### TRECHO SELECIONADO
┌──
Ao lado do marido quadrinista, a escritora Fernanda Baukat relata numa narrativa gráfica as peripécias e angústias para dar à luz do jeito que queria

Por Diogo Sponchiato Materia seguir SEGUIR Materia seguir SEGUINDO 15 Maio 2024, 11h00

“Não podemos falar de parto agora, pois isso somente eu posso decidir mais pra frente”, “Isso a gente vai descobrir no final da gravidez”, “Não é você quem decide!”, “Doula é perfumaria, totalmente dispensável”. Essas foram frases que a professora e escritora Fernanda Baukat ouviu de alguns médicos em sua primeira gestação.

O ano era 2009 e, ao lado do marido, o quadrinista José Aguiar, ela viveria uma saga em busca de um profissional que a ouvisse e entendesse seu desejo de ter um parto normal e humanizado.
└──
[Registros salvos]
┌──
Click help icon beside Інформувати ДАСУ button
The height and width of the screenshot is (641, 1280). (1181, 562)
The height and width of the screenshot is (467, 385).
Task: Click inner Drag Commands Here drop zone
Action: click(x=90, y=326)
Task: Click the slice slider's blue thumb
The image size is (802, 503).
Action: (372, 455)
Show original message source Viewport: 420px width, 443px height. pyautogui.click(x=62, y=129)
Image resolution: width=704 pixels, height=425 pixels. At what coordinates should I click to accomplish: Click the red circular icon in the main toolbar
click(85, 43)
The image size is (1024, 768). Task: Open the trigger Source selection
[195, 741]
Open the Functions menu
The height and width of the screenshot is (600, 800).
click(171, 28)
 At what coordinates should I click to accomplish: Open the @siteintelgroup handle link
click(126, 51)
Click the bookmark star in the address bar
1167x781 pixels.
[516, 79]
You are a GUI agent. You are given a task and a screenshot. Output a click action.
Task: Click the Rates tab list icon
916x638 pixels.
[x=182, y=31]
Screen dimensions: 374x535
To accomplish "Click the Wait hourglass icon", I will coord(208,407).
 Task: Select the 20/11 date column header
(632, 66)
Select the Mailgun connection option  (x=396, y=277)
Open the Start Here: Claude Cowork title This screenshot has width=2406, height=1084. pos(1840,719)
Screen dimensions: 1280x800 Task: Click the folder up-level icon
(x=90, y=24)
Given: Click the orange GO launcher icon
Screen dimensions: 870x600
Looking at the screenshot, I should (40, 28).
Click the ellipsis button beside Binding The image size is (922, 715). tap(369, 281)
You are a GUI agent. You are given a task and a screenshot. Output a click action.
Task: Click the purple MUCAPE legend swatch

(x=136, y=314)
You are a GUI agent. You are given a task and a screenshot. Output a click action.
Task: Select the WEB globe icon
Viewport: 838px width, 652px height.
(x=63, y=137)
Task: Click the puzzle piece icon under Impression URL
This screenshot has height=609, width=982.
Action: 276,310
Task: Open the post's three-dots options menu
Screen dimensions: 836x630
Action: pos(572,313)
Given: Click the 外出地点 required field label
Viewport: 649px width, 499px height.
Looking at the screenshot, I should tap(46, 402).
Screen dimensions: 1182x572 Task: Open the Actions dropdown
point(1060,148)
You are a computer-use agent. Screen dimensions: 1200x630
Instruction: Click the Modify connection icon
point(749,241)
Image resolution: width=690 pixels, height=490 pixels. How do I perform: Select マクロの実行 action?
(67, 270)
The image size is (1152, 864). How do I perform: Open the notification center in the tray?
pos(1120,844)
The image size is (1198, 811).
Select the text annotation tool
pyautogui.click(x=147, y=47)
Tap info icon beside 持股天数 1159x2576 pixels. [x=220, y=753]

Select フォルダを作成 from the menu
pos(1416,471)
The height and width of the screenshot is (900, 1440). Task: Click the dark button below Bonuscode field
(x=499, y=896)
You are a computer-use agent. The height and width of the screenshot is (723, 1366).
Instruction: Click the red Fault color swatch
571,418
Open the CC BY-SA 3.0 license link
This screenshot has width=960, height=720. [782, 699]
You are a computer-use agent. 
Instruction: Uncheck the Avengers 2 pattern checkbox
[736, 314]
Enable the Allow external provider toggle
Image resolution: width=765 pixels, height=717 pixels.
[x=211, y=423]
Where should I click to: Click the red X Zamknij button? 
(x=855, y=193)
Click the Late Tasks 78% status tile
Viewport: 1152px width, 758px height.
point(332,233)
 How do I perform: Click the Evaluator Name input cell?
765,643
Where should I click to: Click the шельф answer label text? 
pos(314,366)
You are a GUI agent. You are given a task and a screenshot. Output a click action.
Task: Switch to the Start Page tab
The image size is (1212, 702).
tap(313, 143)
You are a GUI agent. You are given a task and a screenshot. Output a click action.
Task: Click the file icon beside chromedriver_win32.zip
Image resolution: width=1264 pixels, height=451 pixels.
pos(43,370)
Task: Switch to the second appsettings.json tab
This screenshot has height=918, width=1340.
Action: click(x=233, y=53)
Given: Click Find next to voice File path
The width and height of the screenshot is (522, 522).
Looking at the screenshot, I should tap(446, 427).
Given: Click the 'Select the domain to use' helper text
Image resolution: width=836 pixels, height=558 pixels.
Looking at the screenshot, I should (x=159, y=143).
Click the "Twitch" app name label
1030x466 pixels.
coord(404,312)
└──
### TAREFAS A REALIZAR
A) Responda com base no trecho selecionado:
(i) Em que formato Fernanda Baukat relata sua experiência?
(ii) Que profissões o trecho atribui a Fernanda Baukat?
(iii) Em que ano ela viveu a busca por um profissional que a ouvisse?
B) Reescreva de forma mais breve o parágrafo do trecho selecionado que começa com "O ano era 2009", mantendo seus fatos principais.

### EXERCÍCIO RESOLVIDO
A)
(i) Numa narrativa gráfica.
(ii) Professora e escritora.
(iii) Em 2009.

B) Em 2009, ao lado do marido, o quadrinista José Aguiar, Fernanda Baukat buscou um profissional que respeitasse seu desejo de ter um parto normal e humanizado.